With this blog, I am planning to offer, as regularly as possible, critical observations on the scholarly and popular literature analyzing the nature of archives or contributing to our understanding of archives in society. I hope this blog will be of assistance to anyone, especially faculty and graduate students, interested in understanding archives and their importance to society.

Saturday, April 18, 2009

For the Coffee Table (and a Lot More)

David Okuefuna, The Dawn of the Color Photograph: Albert Kahn’s Archives of the Planet (Princeton: Princeton University Press, 2009.

Ellen B. Hirschland and Nancy Hirschland Ramage, The Cone Sisters of Baltimore: Collecting at Full Tilt (Evanston, ILL: Northeastern University Press, 2008)

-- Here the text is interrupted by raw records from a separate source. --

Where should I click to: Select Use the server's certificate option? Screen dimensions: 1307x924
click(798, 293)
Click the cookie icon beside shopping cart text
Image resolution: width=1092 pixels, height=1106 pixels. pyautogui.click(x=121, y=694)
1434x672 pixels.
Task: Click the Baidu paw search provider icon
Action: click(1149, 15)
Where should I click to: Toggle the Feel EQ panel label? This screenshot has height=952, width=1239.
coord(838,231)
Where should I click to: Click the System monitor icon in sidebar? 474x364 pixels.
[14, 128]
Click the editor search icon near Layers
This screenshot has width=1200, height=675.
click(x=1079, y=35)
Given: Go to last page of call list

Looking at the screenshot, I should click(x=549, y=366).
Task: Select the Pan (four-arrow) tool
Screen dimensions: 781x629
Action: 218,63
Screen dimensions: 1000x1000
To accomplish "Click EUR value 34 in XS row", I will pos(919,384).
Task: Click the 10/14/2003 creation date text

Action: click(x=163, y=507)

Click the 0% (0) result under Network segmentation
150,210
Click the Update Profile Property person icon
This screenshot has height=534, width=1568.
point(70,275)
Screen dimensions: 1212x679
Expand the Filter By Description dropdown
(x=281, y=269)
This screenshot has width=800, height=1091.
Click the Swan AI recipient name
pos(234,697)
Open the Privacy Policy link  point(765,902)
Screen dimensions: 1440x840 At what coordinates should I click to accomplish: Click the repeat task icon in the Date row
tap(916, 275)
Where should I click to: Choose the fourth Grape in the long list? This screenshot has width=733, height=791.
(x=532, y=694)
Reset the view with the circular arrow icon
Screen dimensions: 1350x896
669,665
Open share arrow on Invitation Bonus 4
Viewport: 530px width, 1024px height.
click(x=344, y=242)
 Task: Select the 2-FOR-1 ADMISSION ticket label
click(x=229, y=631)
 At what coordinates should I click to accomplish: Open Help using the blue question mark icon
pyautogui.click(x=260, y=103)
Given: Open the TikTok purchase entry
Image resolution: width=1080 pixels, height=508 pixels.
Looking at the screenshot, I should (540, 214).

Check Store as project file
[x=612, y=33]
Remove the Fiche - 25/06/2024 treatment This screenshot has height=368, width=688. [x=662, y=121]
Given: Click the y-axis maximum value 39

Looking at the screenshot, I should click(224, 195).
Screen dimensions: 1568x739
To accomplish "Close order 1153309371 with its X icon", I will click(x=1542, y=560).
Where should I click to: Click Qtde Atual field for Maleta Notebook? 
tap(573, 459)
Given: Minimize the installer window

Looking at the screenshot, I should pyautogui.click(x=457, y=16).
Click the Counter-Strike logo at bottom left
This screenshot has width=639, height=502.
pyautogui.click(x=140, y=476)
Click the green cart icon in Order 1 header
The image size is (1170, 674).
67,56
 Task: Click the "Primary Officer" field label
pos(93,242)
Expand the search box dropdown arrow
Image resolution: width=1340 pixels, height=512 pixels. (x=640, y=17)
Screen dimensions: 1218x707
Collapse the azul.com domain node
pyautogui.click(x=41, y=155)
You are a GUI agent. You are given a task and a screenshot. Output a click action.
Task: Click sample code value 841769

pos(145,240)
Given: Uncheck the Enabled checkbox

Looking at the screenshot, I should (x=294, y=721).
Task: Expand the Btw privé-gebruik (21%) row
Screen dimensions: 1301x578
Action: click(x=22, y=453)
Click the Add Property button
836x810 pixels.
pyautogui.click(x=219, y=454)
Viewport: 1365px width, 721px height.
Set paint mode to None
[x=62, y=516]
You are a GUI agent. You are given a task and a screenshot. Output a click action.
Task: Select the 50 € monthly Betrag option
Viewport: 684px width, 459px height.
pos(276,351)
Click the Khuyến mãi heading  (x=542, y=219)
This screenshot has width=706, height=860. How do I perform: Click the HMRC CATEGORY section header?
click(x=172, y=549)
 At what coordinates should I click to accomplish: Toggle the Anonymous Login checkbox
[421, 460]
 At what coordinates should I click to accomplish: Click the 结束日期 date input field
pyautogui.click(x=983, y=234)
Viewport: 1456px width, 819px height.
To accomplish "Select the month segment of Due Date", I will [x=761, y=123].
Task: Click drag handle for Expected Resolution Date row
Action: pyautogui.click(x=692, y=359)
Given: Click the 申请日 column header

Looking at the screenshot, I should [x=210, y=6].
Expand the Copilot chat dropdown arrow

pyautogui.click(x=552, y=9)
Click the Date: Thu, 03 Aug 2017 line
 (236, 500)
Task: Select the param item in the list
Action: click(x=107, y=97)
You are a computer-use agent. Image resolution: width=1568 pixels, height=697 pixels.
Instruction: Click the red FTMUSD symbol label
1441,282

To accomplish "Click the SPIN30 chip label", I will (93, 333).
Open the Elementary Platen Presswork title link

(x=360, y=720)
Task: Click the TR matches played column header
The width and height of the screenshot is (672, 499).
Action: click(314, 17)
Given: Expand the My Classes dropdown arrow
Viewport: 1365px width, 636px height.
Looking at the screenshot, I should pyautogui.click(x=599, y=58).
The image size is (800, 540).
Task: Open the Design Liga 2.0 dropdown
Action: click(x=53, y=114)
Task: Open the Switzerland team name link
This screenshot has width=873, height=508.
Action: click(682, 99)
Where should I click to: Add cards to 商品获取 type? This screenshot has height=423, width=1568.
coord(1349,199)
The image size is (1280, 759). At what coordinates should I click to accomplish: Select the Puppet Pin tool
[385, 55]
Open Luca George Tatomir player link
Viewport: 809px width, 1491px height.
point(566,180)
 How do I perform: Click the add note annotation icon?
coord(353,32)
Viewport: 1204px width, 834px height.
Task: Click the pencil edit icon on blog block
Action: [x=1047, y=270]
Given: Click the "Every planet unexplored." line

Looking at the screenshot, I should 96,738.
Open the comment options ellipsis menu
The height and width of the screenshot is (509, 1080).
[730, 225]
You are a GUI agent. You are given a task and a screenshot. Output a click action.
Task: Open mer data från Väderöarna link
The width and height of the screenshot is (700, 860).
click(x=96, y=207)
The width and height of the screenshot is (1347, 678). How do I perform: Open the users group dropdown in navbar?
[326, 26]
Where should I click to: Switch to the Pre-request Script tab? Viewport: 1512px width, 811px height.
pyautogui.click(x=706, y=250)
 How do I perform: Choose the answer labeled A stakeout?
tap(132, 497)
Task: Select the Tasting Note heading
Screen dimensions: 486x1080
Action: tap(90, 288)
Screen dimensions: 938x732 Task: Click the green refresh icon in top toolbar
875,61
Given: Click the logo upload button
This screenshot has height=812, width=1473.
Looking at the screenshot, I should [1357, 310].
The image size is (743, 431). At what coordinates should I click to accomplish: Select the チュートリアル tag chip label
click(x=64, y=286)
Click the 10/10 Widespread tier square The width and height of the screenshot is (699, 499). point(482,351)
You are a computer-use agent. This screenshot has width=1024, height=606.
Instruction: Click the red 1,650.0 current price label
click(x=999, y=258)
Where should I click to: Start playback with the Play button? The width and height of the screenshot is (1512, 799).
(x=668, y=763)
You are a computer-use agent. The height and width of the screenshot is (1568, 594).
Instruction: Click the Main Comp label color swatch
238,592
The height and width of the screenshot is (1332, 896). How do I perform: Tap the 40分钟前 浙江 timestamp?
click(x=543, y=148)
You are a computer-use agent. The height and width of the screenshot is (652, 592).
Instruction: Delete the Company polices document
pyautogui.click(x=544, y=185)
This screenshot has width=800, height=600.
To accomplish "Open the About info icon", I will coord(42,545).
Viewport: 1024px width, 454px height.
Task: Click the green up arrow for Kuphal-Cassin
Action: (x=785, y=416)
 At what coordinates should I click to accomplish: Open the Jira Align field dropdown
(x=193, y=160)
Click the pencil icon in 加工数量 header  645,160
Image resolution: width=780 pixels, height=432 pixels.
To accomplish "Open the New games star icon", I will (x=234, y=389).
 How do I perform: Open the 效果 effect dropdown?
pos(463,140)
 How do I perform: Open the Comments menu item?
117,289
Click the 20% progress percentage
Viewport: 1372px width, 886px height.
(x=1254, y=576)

Albert Kahn, a French banker, started in 1909 a project to record everyday lives in every corner of the world, employing an autochrome process (a color technology using potato starch and glass plate cameras). The end result of his efforts was the creation of the Archives of the Planer, a group of 72,000 autochromes – “what is indisputably the most important collection of early color photographs in the world” (p. 16). This volume, based on a BBC series, will be of interest to anyone interested in the history of photography. With its remarkably beautiful and arresting photos, some reminiscent of Impressionist paintings, the book draws you into its subjects and entrances you with the soft and haunting images.

I grew up looking at the Cones’ collection of art at the Baltimore Museum of Art, and this book by the great-niece and great-great-niece of Etta and Claribel Cone provides not only an examination of the art collection and the impulses and objectives driving such collecting when the art was viewed as daring and unconventional but it provides a sense of a truly remarkable set of archival materials documenting their life and passion. The photographic images of the sisters are quite amazing, both posed and candid, and the description of their letters and other documents reflect lives dedicated to ensuring their place in posterity. Their very deliberate efforts to ensure that the art collection would remain intact are mirrored in the records carefully created and preserved to ensure that the process of creating the collection would be understood by later generations. Hirschland provides very personal insights into the Cones’ lives.

Both books can sit comfortably on the coffee table or be working titles in the archivist’s reference shelf.